A four-layer autoencoder was developed for the TinyImageNet dataset to process 600x600 color images. This Jupyter Notebook (Task_1.ipynb) underwent preprocessing, including class selection, resizing, and normalization. The model was trained for 10 epochs with the Adam optimizer, using mean squared error for loss evaluation.

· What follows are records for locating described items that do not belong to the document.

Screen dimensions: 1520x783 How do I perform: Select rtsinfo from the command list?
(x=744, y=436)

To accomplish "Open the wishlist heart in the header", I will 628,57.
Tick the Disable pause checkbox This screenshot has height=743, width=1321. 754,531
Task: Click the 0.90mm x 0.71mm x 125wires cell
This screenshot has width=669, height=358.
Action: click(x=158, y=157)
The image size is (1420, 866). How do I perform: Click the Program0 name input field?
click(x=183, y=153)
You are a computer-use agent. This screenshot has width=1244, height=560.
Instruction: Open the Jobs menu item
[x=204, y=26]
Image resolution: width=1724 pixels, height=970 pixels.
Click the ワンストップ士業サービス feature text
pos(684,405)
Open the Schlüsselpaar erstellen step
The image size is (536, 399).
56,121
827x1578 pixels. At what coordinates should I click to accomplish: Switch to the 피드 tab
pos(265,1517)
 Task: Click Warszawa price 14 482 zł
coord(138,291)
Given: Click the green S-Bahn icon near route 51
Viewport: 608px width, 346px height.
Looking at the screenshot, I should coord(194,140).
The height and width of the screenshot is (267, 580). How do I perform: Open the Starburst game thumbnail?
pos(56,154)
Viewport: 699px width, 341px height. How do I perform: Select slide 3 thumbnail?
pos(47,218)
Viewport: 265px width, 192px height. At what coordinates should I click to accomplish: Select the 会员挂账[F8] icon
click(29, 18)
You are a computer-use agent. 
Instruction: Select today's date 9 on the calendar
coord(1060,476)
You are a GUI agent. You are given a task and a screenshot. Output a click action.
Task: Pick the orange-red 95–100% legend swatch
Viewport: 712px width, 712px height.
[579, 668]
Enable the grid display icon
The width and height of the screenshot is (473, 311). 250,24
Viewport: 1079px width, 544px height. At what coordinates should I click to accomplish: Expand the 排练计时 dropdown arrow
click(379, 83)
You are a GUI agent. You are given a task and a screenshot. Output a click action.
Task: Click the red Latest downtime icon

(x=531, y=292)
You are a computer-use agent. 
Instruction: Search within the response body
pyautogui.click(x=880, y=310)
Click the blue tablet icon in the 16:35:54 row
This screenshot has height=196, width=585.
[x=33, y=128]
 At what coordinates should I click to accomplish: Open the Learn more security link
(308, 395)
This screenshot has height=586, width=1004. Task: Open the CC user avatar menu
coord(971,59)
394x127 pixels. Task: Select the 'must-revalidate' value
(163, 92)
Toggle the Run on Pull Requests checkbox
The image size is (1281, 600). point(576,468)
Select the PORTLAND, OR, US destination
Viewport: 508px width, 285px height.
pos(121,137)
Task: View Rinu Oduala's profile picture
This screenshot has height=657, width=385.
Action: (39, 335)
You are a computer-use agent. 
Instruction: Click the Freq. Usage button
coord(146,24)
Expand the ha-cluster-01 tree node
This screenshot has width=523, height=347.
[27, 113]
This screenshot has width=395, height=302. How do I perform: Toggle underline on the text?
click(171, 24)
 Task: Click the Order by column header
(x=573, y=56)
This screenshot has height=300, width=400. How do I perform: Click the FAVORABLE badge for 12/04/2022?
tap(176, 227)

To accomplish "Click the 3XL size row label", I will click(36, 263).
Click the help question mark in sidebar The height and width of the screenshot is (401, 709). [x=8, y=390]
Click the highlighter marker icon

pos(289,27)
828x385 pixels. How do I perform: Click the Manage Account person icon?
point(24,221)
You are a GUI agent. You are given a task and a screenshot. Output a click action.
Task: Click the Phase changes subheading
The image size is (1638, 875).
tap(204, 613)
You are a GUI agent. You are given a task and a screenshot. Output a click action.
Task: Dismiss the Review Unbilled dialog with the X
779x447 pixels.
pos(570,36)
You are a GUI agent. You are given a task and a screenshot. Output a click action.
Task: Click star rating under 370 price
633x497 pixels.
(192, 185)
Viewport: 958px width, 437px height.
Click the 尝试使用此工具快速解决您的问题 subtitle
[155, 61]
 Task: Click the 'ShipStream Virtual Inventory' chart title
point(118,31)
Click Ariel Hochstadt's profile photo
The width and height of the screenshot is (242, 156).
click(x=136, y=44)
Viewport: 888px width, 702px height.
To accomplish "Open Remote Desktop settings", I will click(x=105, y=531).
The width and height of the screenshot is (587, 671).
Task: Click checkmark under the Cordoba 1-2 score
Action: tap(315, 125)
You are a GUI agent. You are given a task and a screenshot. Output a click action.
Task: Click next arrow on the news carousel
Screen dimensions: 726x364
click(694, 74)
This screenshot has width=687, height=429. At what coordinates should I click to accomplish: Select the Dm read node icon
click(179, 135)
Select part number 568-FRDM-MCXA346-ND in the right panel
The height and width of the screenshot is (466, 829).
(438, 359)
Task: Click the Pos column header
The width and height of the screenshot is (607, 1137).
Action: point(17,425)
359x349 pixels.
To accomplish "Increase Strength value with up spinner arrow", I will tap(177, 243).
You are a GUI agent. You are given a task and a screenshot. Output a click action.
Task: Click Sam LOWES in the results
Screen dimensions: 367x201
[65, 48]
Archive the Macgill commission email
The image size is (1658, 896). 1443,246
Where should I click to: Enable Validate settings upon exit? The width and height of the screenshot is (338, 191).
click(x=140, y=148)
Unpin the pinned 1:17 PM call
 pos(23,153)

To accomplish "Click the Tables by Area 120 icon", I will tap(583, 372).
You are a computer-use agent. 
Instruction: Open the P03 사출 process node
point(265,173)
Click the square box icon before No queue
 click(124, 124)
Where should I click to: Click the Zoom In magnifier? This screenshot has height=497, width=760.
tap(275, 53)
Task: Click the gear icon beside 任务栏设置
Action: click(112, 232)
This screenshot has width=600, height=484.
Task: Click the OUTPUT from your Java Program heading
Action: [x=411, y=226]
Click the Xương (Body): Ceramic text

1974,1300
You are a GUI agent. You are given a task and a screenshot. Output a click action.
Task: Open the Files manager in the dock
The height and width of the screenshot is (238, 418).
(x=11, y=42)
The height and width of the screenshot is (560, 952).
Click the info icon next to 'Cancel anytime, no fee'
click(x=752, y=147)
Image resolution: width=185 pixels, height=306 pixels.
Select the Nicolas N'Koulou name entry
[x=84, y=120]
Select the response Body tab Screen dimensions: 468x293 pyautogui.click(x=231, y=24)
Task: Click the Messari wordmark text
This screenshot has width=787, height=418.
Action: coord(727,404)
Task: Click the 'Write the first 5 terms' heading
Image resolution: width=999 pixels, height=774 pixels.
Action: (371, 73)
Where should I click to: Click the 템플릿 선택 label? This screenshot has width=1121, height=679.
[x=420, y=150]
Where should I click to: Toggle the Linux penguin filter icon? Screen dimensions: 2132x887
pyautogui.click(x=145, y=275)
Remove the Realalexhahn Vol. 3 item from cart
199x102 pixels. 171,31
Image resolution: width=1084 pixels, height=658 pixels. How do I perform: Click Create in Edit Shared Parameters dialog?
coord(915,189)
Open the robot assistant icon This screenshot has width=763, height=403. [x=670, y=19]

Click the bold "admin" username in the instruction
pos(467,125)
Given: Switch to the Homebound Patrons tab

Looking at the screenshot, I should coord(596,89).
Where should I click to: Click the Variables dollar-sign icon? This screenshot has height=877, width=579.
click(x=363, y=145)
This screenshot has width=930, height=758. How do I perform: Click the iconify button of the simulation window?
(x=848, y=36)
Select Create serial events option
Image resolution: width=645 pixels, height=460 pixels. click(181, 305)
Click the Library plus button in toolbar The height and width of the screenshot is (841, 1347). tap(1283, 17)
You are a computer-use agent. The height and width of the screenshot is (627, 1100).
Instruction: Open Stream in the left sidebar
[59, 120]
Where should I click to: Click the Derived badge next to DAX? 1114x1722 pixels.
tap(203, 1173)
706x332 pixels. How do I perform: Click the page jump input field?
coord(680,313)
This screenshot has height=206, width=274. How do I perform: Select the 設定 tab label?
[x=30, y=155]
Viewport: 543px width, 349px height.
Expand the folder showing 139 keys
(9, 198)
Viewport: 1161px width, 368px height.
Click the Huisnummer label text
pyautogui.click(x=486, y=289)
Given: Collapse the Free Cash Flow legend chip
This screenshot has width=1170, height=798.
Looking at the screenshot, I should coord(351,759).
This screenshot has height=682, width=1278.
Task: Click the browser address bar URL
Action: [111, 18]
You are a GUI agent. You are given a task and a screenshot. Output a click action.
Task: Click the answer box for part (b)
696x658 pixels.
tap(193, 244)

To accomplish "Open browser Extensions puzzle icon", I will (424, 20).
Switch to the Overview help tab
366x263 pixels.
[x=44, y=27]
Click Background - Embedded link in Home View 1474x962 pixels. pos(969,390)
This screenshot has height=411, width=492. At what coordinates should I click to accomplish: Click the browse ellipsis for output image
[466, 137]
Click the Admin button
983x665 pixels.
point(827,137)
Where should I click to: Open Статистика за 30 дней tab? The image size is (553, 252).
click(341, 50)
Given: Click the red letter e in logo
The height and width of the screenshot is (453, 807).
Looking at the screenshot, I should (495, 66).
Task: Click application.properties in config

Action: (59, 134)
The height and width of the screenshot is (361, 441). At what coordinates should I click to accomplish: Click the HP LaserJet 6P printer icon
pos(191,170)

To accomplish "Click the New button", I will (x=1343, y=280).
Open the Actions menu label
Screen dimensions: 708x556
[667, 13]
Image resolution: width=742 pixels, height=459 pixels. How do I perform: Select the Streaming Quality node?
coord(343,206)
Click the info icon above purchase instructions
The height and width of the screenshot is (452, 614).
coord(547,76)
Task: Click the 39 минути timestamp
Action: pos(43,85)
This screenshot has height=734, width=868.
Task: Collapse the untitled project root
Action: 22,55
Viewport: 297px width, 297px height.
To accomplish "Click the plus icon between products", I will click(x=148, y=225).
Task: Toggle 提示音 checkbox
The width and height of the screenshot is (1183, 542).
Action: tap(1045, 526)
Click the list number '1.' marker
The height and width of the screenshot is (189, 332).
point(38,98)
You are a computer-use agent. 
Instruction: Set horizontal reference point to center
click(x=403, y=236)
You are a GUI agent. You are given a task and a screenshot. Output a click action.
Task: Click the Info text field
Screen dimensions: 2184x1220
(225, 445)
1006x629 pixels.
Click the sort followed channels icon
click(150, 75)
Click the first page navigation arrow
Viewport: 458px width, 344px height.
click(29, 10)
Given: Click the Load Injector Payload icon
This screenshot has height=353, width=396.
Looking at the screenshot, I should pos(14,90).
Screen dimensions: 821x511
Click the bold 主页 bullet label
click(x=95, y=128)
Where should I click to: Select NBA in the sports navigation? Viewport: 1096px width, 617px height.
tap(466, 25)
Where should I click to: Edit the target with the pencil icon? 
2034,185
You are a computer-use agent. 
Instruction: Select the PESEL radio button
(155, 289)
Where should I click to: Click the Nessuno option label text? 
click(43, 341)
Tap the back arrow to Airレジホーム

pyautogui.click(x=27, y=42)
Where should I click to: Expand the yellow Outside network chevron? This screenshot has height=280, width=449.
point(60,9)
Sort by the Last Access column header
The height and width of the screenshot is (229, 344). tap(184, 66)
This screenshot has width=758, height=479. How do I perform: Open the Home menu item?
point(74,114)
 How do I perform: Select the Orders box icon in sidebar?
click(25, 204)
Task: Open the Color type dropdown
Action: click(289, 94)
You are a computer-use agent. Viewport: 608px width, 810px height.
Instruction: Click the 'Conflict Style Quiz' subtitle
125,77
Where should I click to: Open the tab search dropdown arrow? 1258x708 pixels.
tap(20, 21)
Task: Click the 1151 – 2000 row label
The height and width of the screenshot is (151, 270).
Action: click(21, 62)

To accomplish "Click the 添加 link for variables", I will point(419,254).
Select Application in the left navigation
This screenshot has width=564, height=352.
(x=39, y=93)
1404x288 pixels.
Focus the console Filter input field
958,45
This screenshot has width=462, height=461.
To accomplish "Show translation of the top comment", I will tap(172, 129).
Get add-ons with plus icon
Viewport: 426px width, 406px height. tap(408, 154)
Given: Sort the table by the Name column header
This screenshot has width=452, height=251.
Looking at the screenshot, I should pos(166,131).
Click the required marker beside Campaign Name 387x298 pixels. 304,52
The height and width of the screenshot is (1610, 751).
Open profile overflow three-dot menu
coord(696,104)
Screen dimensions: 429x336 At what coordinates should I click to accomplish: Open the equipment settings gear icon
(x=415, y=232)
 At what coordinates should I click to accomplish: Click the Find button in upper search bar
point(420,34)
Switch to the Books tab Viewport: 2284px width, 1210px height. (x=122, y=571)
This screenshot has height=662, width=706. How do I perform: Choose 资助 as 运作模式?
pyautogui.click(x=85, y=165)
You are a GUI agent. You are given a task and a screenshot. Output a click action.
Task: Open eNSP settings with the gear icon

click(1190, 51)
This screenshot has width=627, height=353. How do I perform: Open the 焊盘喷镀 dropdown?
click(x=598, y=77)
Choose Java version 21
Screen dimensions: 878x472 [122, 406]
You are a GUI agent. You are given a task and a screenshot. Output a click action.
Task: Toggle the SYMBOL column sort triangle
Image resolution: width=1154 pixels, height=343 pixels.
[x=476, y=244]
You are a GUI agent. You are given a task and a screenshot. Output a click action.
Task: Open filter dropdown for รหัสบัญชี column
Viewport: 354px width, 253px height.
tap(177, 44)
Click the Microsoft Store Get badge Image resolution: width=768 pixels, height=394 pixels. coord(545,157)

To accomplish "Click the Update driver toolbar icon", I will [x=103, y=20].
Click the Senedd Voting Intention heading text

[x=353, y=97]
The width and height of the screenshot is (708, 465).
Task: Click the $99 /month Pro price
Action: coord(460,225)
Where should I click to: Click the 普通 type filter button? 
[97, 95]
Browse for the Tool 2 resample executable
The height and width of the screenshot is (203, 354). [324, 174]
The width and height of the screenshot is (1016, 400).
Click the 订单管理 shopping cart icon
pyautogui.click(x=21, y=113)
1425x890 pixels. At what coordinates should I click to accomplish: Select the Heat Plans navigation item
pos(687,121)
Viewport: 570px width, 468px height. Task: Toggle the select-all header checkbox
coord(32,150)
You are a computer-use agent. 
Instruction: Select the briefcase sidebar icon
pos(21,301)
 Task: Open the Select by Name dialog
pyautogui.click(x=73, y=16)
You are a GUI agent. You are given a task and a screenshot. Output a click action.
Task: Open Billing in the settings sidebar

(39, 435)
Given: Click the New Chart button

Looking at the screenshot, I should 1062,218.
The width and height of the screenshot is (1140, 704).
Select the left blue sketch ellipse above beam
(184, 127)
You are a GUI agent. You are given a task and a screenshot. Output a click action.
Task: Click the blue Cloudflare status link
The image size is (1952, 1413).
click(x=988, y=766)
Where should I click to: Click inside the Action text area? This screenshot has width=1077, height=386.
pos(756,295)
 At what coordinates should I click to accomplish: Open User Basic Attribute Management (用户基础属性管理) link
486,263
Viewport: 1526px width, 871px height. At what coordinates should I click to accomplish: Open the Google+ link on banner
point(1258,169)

The model's effectiveness was validated by the loss metrics and visual comparison of original and reconstructed test images, demonstrating its capability in image reconstruction and feature extraction.
- Dataset: TinyImageNet, containing natural color images.
- Classes Selected: A subset of classes with 500 training and 50 validation samples each.
- Specific Classes: 'mashed potato', 'bell pepper', 'alp', 'sewing machine', 'lemon', 'banana', 'umbrella', 'volleyball', 'torch', 'mushroom'.
- Allocation: 400 samples for training (40 from each class) and 100 samples for testing (10 from each class).
- Approach: Generator-based for efficient memory usage.
- Image Resizing: Adjusted to 600x600 pixels for the autoencoder.
- Normalization: Pixel values scaled to the [0, 1] range.
- Layers: Four convolutional layers with 'relu' activation.
- Filters: Sizes increase from 32, 64, 128, to 256.
- Pooling: Max-pooling layers follow each convolutional layer.
- Design: Mirrors the encoder with convolutional and upsampling layers.
- Activation: 'sigmoid' function in the final layer for image reconstruction.
- Optimizer: Adam.
- Loss Function: Mean squared error.
- Epochs: 10.
- Batch Size: 32.
- Validation: Used to monitor performance during training.
This task (Task_2.ipynb) involves the unique challenge of reconstructing two distinct images from their average. A parallel autoencoder architecture was implemented to independently train for each output image. The model was trained using the CIFAR-10 dataset, where 2000 images were selected for training and 800 for testing, creating 1000 and 400 pairs respectively. The input to the model was the average of these image pairs. The model's performance was evaluated using the Structural Similarity Index (SSIM) as the loss function over 40 epochs.
- Dataset: CIFAR-10.
- Training Images: 2000 images from the training set to create 1000 pairs.
- Testing Images: 800 images from the test set to create 400 pairs.
- Input Generation: Averaging each pair of images to serve as the model input.
- Encoder: Consists of convolutional layers with 'relu' activation, followed by max-pooling.
- Decoder: Includes convolutional layers with 'relu' activation, followed by upsampling, and a final 'sigmoid' activation layer for output.
- Optimizers: Two Adam optimizers for the parallel autoencoder.
- Loss Function: Structural Similarity Index (SSIM) for loss calculation.
- Epochs: 40.